Berbagai tools tersebut memang tidak secara langsung berpengaruh terhadap program JKN yang saat ini berjalan. Namun, dengan pemanfaatan tools ini diharapkan faskes dapat mengoptimalkan pelayanan yang diberikan kepada pasien JKN sehingga meningkatkan kepercayaan peserta terhadap program JKN ini. Selain itu, tools peningkatan mutu klinis seperti audit medik/ klinik dan clinical pathways membantu mengidentifikasi pelayanan medis yang tidak sesuai dan tidak efisien. Dengan penggunaan tools mutu ini kejadian-kejadian tidak diharapkan dalam pelaksanaan JKN dapat diminimalisir.

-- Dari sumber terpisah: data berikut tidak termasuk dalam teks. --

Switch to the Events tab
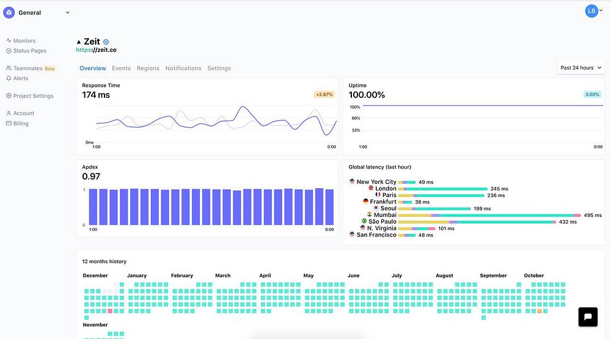Screen dimensions: 611x339 (121, 68)
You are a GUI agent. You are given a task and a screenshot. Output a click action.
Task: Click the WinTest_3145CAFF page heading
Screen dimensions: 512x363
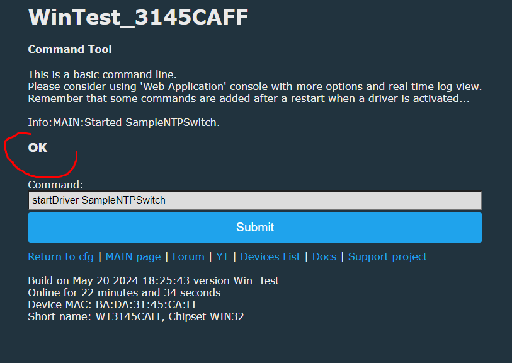pyautogui.click(x=138, y=17)
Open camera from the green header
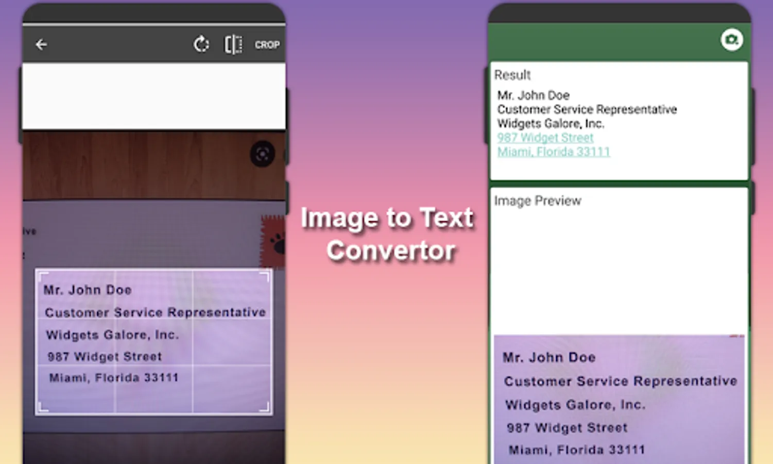 point(732,40)
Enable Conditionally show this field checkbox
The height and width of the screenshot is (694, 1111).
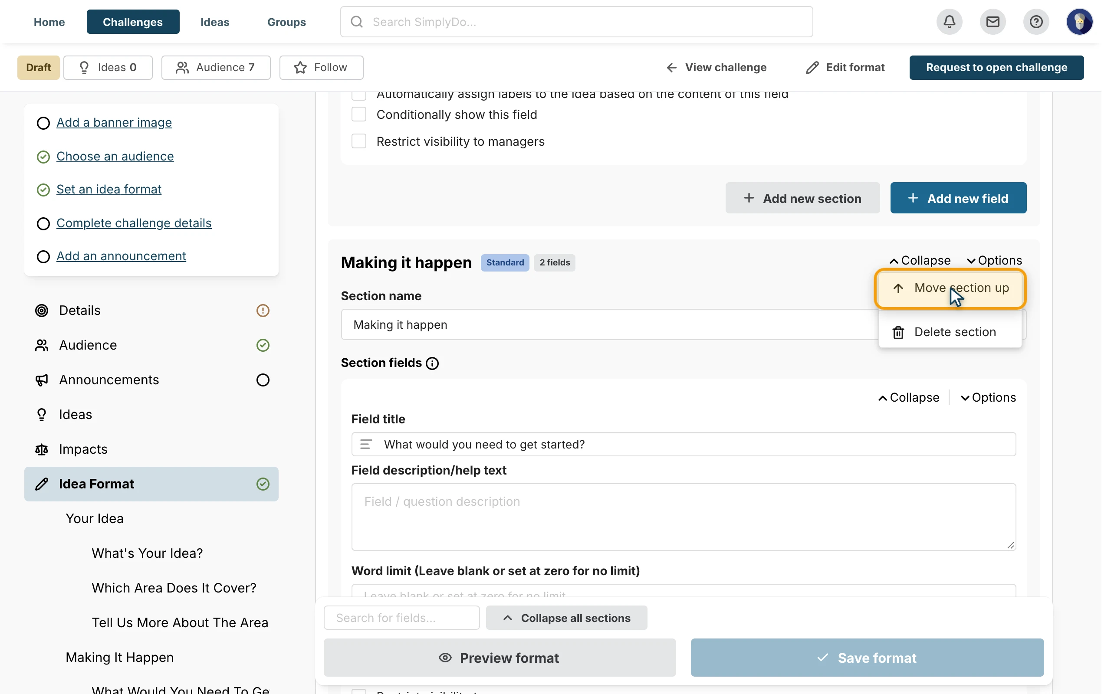coord(359,114)
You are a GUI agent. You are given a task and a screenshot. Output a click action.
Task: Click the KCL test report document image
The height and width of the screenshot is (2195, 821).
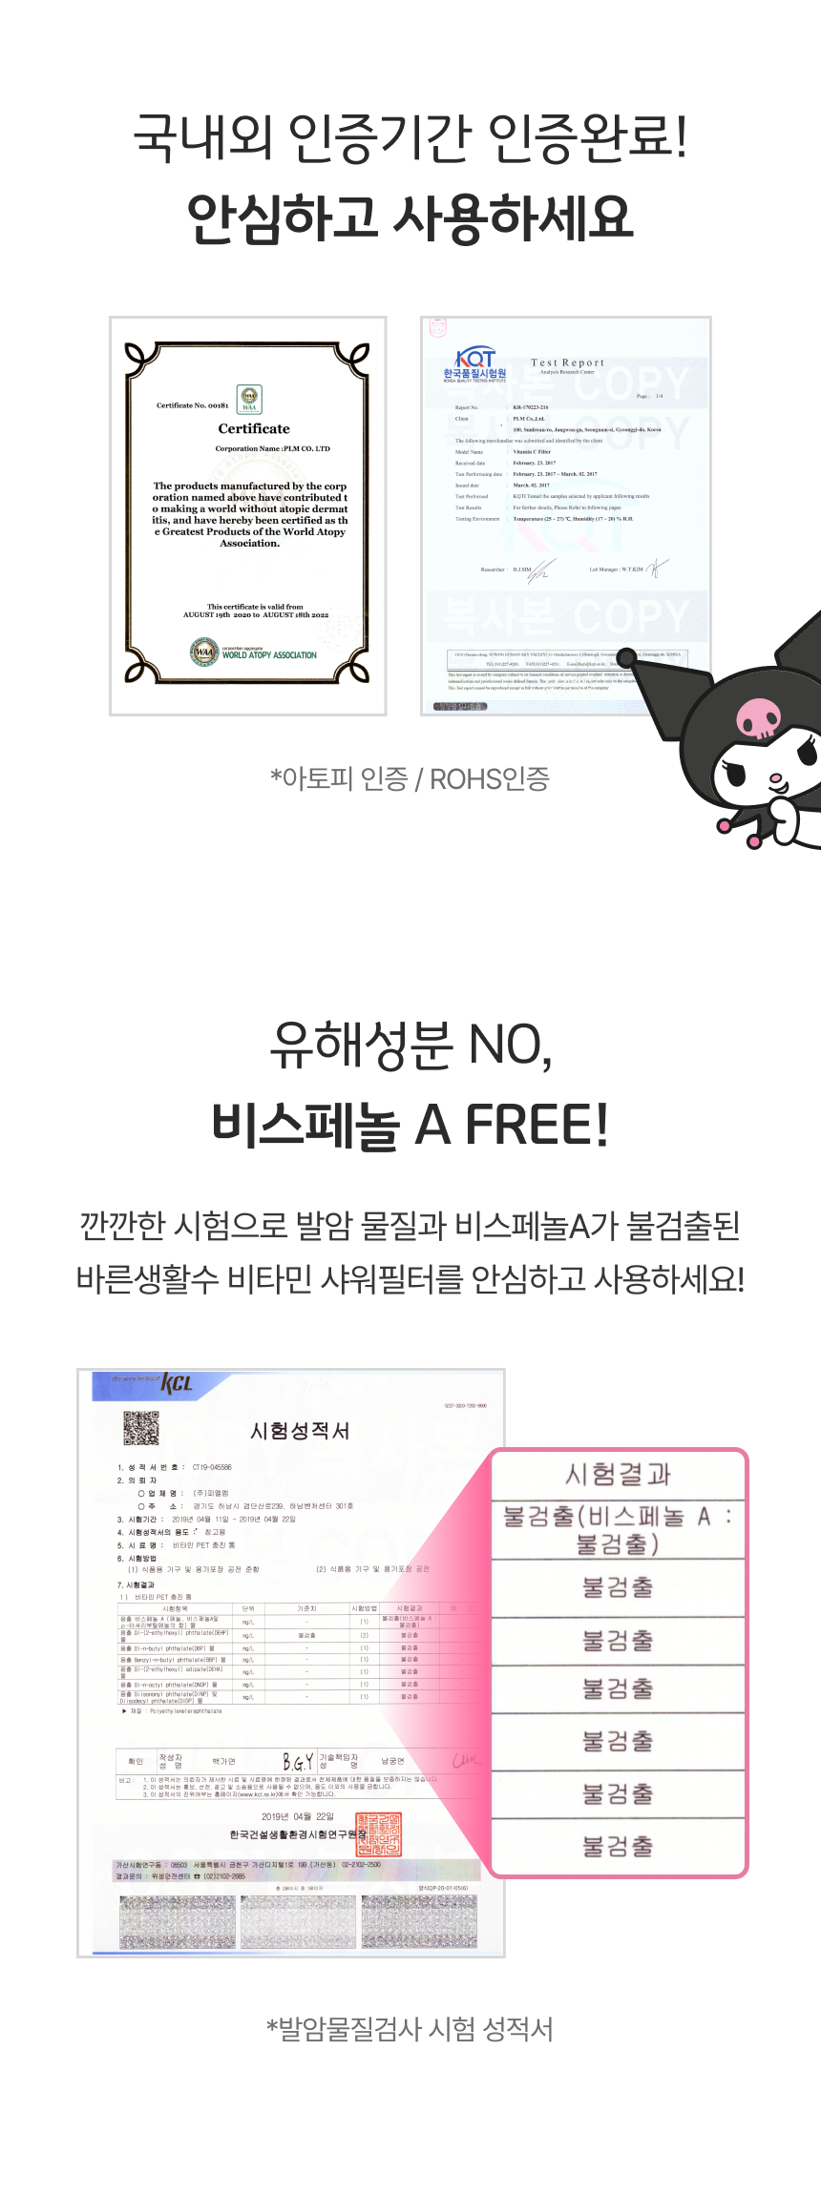pos(291,1663)
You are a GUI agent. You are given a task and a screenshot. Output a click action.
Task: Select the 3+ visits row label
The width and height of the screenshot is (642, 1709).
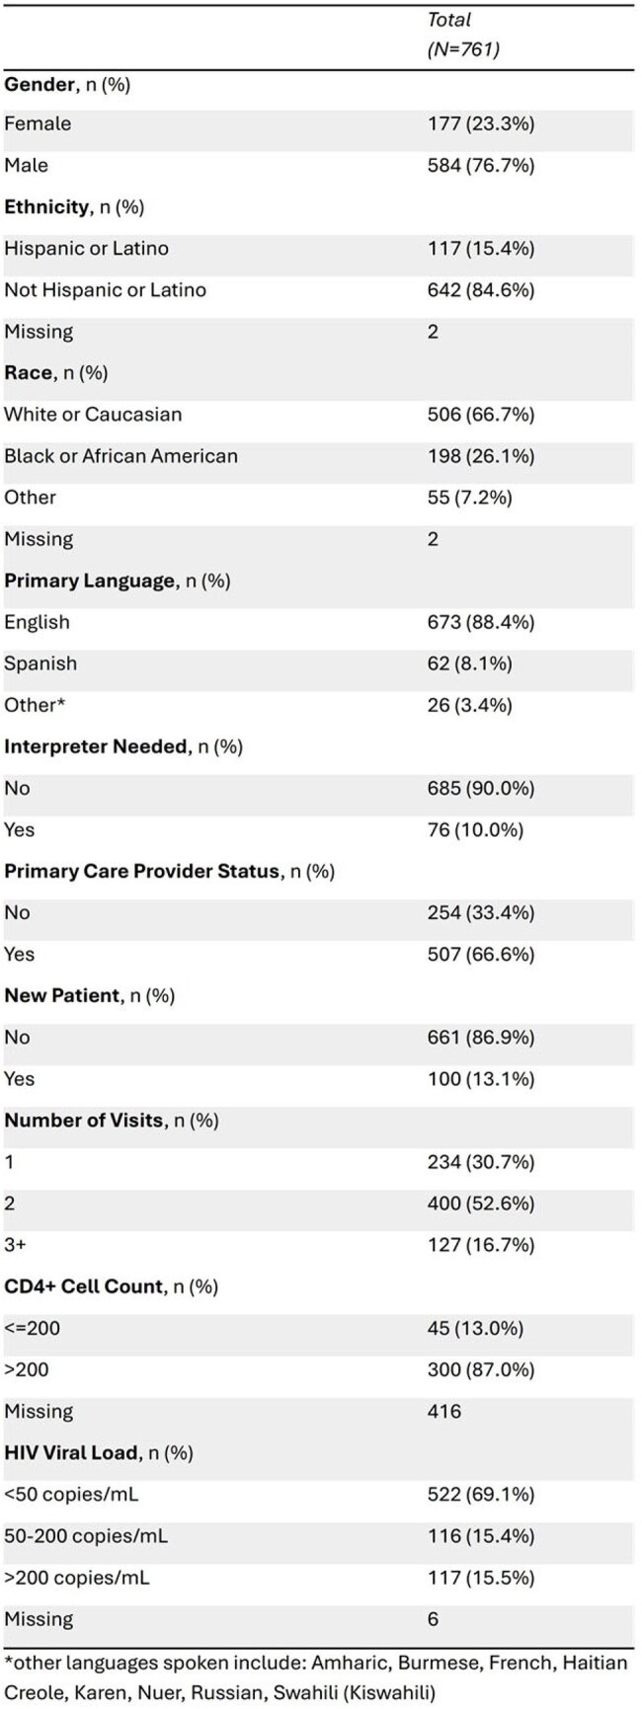click(x=15, y=1245)
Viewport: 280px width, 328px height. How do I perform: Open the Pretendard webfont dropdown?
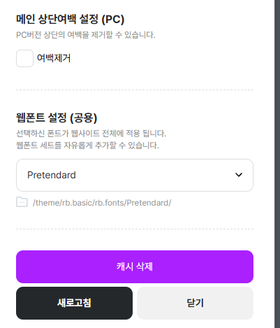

Terakhir, namun juga terpenting dari sisi akuntabilitas JKN adalah perlunya menetapkan indikator mutu untuk setidaknya enam dimensi mutu pelayanan kesehatan yaitu: efektif, efisien, mudah diakses, aman, tepat waktu dan mengutamakan pasien. Kemudian melakukan proses pengukuran secara periodik dan analisa serta sosialisai kepada berbagi pihak terkait.
Tim Penyusun: PKMK FK UGM
- dr. Hanevi Djasri, MARS – Kepala Divisi Manajemen Mutu
- Nusky Syaukani, S.Sos – Peneliti Divisi Manajemen Mutu
- drg. Puti Aulia Rahma, MPH – Peneliti Divisi Manajemen Mutu
- Andriani Yulianti, SE, MPH – Peneliti Divisi Manajemen Mutu
- Armiatin, SE, MPH – Peneliti Divisi Manajemen Mutu
- Eva Tirtabayu, S.Kep, MPH – Peneliti Divisi Manajemen Mutu
- Lucia Evi I, SE – Peneliti Divisi Manajemen Mutu
- dr. M. Hardhantyo Puspowardoyo – Peneliti Divisi Manajemen Mutu
- Elisa Sulistyaningrum, S.Gz, MPH, Dietisien – Peneliti Divisi Manajemen Mutu
Catatan: Apa yang telah PKMK lakukan selama ini?
Untuk mendukung perbaikan mutu pelayanan kesehatan di Indonesia, Divisi Mutu PKMK telah terlibat secara aktif dalam pengembangan, penerapan dan evaluasi berbagai upaya peningkatan mutu dalam berbagai tingkat intervensi baik regulasi, manajemen maupun tehnis.
Pada tahun 2014 Divisi Mutu PKMK terlibat dalam: Pengambangan dan penerapan sistem rujukan baik di Provinsi DKI Jakarta, DIY dan NTT; Pengembangan sistem outsourcing tenaga kesehatan melalui Program Sister Hospital di NTT; Penyusunan Pedoman Pencegahan, Deteksi, dan Penindakan Fraud di Rumah Sakit bersama BUK Kementerian Kesehatan; Menyelenggarakan berbagai blended learning (gabungan antara pelatihan konvensional dengan e-learning) anti fraud untuk peneliti dan dosen; manajer dan staf rumah sakit; serta untuk pimpinan dan staf BPJS; hingga mendampingi kegiatan identifikasi potensi fraud di RS.